Second, as dedicated time (see 3/23/10 post) carved out once every week or two--to help with errands, small fix-it jobs, possibly cleaning (for example the inside of her car) or taking down/putting up storm windows. The gift could be described in the Mother's Day card, in the form of an IOU. For example, IOU 2 hours every other Thursday night to help with errands or small fix-it jobs. (An specially smart offer if it keeps aging parents off ladders.)

"Pledge me hours," is the Mother's Day gift
Viola Vaughn wants. An individual whose personal gifts seem to come from giving to others--Dr. Vaughn, Founder and Executive Director of the Women's Health Education and Prevention Strategies Alliance and 10,000 girls in Kaolack, Senegal, West Africa, was honored today as a Distinguished Alumni by Teachers College, Columbia University. (She founded WHEPSA in 2001 to develop new strategies for offering health and educational service to girls in rural Senegal.) An American grandmother, who emigrated to Senegal in 2000, she values the volunteer hours pledged and given to her projects. For example her niece, a teacher in the US, is taking next year off to honor her aunt's wishes and teach in Senegal. The gift of time, can be given in a variety of ways--always welcome.

---Gifts that give mothers something to look forward to: for example tickets to something in the future....entertainment, a trip. While tickets usually cost money, spring flower shows are usually free of charge in many towns and cities and offer an inexpensive option for mothers who like flowers. Finally as mentioned above, planned-ahead family get-togethers are something to look forward to as well as being at the top of many mother's Mother's Day wish lists.

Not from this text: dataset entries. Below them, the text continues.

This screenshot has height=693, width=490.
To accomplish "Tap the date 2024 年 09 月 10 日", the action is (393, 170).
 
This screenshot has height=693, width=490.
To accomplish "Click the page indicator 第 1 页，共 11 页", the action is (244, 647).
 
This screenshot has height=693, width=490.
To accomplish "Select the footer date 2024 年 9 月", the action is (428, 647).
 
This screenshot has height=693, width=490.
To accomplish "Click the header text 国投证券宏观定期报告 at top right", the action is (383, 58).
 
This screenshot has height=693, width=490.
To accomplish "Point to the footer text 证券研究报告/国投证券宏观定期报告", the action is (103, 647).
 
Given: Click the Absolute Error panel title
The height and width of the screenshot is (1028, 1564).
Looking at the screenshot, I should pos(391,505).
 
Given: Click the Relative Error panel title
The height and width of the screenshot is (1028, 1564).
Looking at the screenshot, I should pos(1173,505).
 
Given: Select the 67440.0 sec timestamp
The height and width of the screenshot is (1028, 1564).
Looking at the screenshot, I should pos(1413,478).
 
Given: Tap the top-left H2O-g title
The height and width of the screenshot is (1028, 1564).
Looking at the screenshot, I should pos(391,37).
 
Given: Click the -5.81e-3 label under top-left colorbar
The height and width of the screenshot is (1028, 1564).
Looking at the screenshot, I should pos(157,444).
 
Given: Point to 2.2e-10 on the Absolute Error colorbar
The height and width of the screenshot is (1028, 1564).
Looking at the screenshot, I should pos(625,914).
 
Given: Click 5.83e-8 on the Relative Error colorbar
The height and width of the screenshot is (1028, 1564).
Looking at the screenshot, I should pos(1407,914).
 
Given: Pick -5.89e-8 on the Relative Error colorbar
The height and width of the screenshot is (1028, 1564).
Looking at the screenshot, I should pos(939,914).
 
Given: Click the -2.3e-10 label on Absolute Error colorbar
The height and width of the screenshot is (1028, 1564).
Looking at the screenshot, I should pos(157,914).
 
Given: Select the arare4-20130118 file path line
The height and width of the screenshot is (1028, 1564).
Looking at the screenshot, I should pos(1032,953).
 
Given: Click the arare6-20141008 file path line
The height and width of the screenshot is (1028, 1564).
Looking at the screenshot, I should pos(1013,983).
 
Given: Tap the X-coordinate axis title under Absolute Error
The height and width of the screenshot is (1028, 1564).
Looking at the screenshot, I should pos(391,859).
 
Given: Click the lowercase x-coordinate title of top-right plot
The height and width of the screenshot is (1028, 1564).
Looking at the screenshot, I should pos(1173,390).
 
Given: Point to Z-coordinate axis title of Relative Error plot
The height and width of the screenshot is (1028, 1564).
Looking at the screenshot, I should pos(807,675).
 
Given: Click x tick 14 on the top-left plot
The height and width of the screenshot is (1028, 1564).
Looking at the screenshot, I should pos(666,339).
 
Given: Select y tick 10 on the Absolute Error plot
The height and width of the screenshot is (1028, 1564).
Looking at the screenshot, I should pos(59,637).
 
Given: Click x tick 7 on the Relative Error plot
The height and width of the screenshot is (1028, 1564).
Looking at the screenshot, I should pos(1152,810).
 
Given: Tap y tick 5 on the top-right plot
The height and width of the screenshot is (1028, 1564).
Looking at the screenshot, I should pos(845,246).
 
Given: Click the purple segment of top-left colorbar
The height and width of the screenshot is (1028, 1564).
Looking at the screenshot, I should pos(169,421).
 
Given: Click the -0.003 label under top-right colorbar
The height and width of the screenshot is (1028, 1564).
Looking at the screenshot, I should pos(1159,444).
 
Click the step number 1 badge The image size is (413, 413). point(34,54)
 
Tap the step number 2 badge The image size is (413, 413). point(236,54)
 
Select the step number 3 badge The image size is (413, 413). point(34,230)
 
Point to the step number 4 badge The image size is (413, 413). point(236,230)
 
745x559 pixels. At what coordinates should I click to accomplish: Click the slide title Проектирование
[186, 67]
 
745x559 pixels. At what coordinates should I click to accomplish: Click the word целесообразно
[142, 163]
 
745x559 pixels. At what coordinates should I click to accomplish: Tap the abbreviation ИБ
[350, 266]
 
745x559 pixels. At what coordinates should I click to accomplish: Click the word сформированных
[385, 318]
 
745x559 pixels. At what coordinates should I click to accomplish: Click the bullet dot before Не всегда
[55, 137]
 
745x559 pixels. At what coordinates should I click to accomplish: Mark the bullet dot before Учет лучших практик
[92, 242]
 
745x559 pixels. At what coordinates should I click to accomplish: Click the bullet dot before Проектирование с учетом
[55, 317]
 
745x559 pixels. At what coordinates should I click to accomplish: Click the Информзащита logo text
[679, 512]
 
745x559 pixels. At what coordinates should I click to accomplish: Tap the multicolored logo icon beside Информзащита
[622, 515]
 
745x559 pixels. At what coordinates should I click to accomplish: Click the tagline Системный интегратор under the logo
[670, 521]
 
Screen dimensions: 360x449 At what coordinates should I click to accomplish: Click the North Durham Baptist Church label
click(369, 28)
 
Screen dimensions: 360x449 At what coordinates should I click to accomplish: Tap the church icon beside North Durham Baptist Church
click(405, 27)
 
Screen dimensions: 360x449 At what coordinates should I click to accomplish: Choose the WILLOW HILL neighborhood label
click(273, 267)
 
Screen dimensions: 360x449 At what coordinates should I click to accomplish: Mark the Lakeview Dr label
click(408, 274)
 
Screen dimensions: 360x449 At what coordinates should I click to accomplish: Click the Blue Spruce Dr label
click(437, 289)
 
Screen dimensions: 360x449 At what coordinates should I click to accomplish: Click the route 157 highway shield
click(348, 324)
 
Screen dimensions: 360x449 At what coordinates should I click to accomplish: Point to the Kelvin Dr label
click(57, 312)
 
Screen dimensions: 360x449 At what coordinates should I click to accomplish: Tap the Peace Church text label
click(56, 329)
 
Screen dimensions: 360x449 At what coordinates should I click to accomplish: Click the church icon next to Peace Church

---Something a parent has asked for--Sometimes an aging parent asks for something, only to have it forgotten or put off. For example, a mother who recovered from a broken hip noted that for several years she had asked her son-in-law to put a railing up on the porch of the home he and her daughter live in. And she has asked again this year. This intelligent, independent mother is in her late 80's and doesn't want to take chances with falling---again. "He could let me know that he's putting up the railing as my Mother's Day gift with just a little note on my Mother's Day card," she said. "In fact, if they don't put up the railing, I don't think I'm going there for Mother's Day." I guess there's a moral here--if an older parents asks for something.............

As we try to help parents age well, the variety of gifts that parents welcome takes many forms.

* * *
This coming Tuesday's post will conclude with gifts that are better classified as "things." They are things that can help parents age well. Most take up very little space.

Tuesday, April 20, 2010


.....Dilemma or Delight?

May 9th is Mother's Day this year, so timely suggestions as we try to help parents age well make sense. Yet thinking about how to celebrate the day with older mothers can prove challenging; or perhaps not.

Proximity of mothers and mothers-in-law is a factor.
When both live within driving distance--One of my senior advisers, M, says she lives more than an hour away from her son's wife's mother. "Standing on their heads like a contortionist to be with both of us on Mother's Day doesn't make sense," she says. She suggests alternating years when adult children in this situation take their mothers out on Mother's Day. "A nice card and plans for another time we can be together (even the Saturday before) is fine." But in her case, she says, "they shouldn't worry about it."

D remembers well that she didn't have the dilemma, but her brother did. Both his mother and his wife's mother wanted their adult children with them on Mother's Day. While the mothers were within driving distance--they lacked a cozy relationship...didn't want to be together. So D's brother and wife had to make two long drives together in order to see both mothers.There really was no other choice, I'm told. Needless to say, D's brother and his wife were weary by the time they saw his mother. Never-the-less, each mother got her wish. Children often sacrifice for the sake of a parent!

Then, of course, mothers often have more than one child. So if each child celebrates on a different day, the mother gets double rewards. In fact, D suggests Saturday can be preferable because places aren't as crowded and staff can pay more attention to making the outing special.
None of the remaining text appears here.